### WORK REQUEST
Retype, with no pictures, each line from the one that holds "You are a computer-use" through the last line of the entries below, both included.

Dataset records
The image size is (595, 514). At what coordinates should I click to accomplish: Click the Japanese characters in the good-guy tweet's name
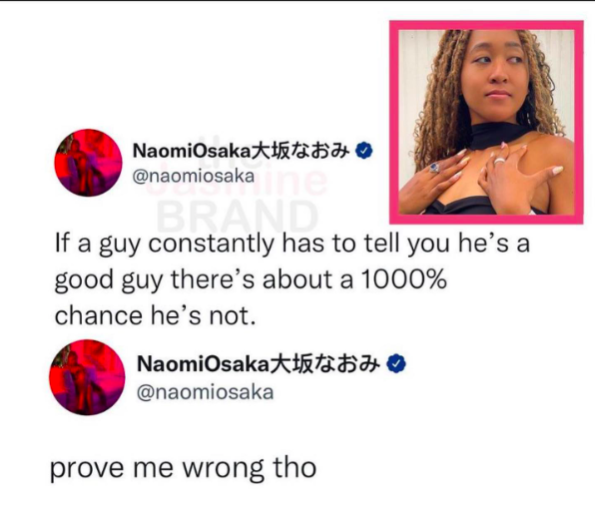301,151
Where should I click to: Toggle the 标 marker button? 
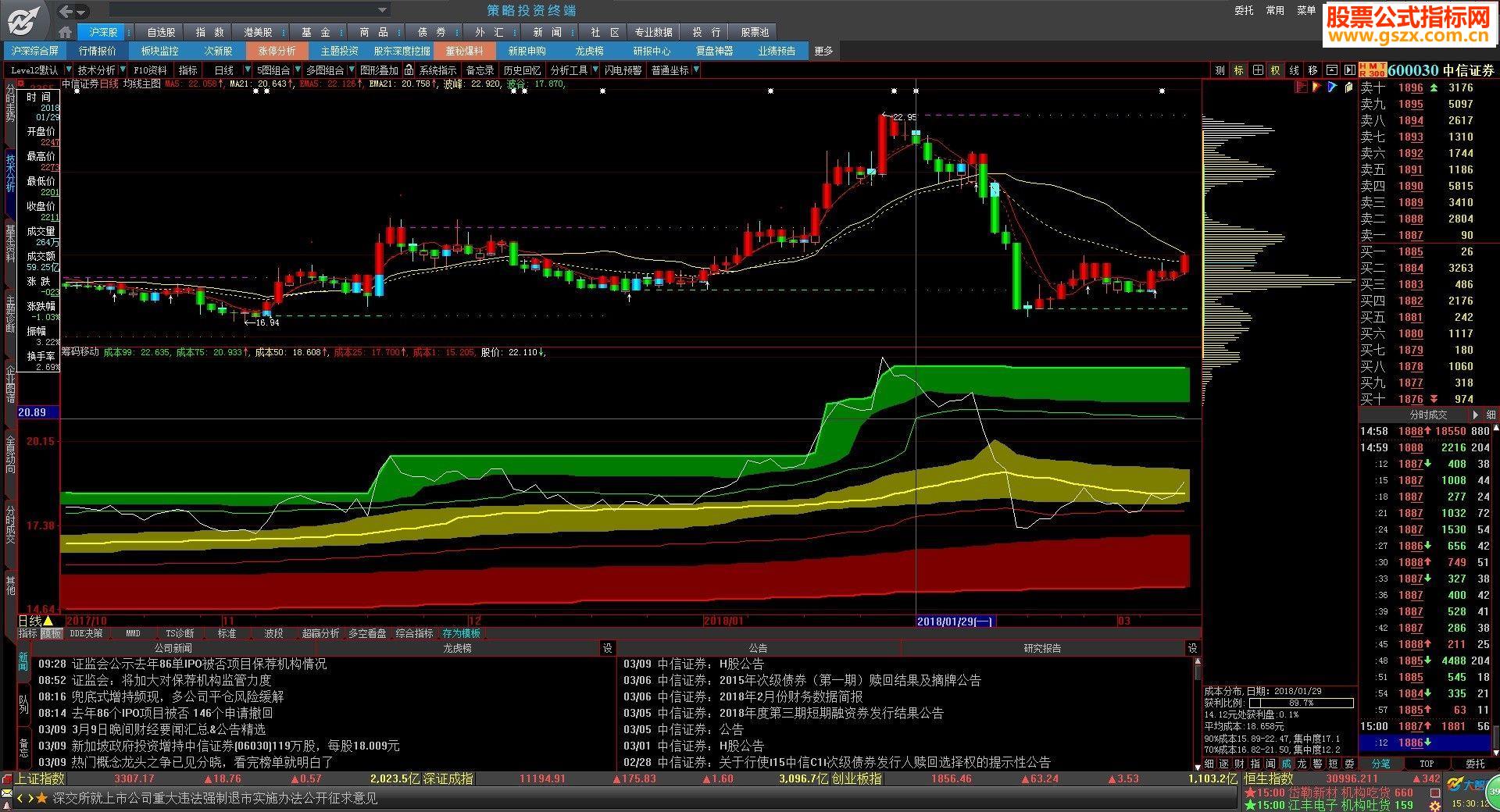[x=1239, y=70]
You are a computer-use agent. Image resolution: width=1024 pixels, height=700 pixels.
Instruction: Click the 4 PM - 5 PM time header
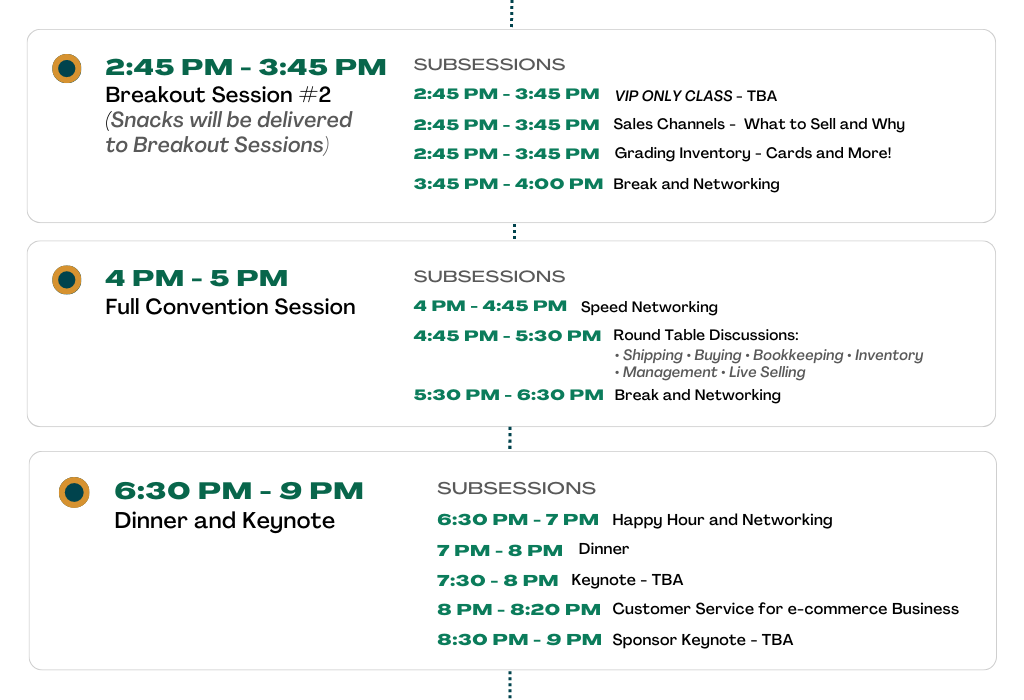click(197, 278)
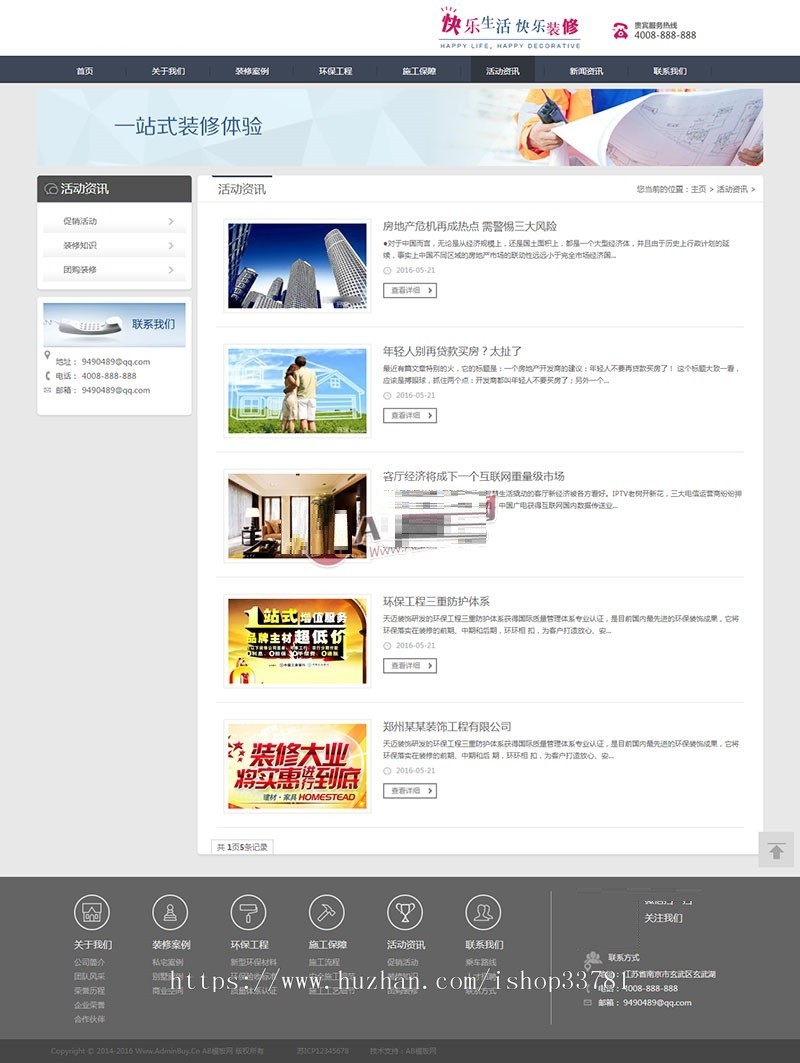Click the 装修案例 stamp icon in footer
The height and width of the screenshot is (1063, 800).
(x=170, y=912)
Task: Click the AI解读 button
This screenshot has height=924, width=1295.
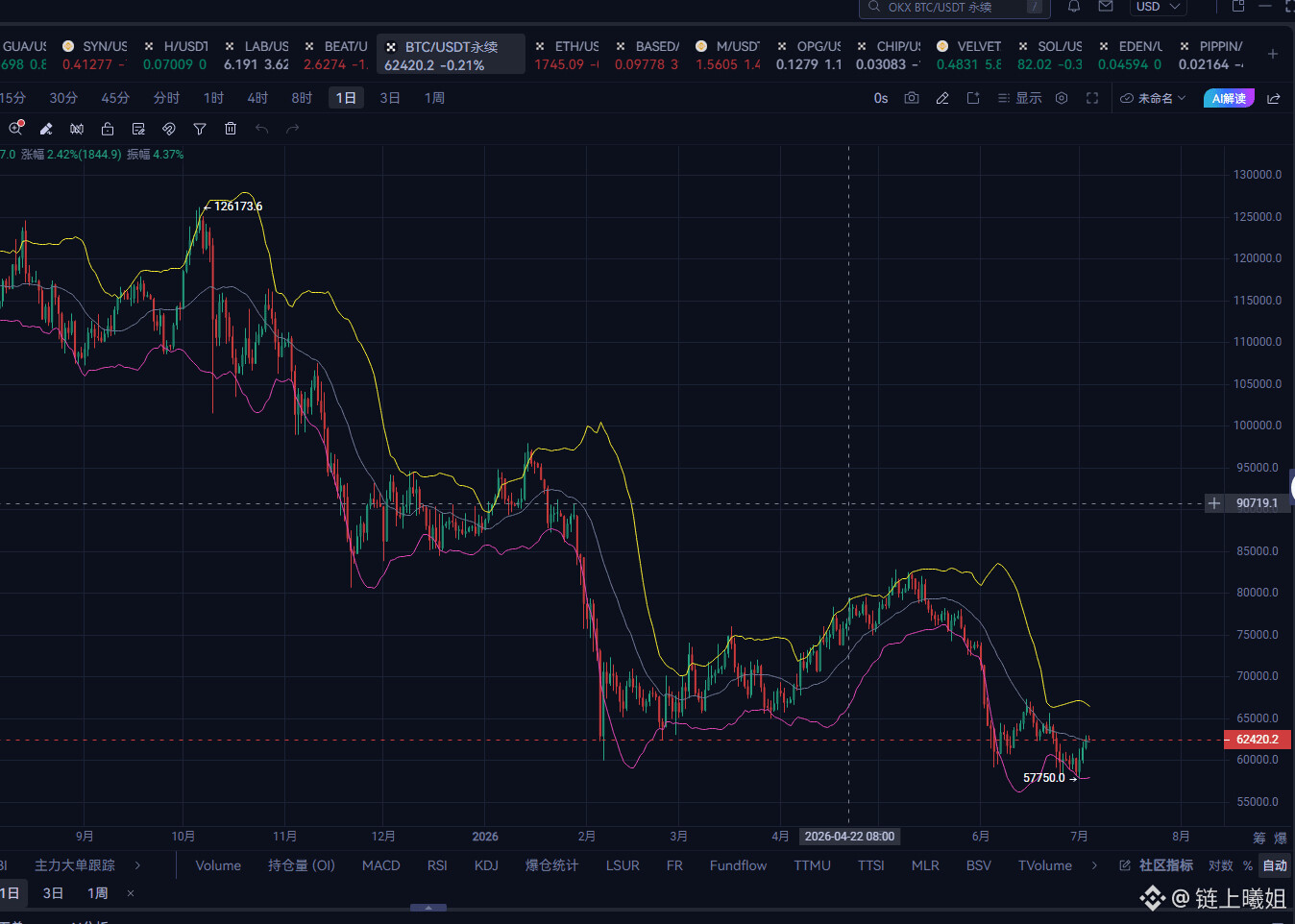Action: pyautogui.click(x=1229, y=98)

### YOUR SOLUTION
You are a computer-use agent. Image resolution: width=1024 pixels, height=700 pixels.
Instruction: Click the 4 PM - 5 PM time header
click(197, 278)
Click the 装修案例 stamp icon in footer
The height and width of the screenshot is (1063, 800).
(x=170, y=912)
Task: Click the AI解读 button
This screenshot has height=924, width=1295.
Action: pyautogui.click(x=1229, y=98)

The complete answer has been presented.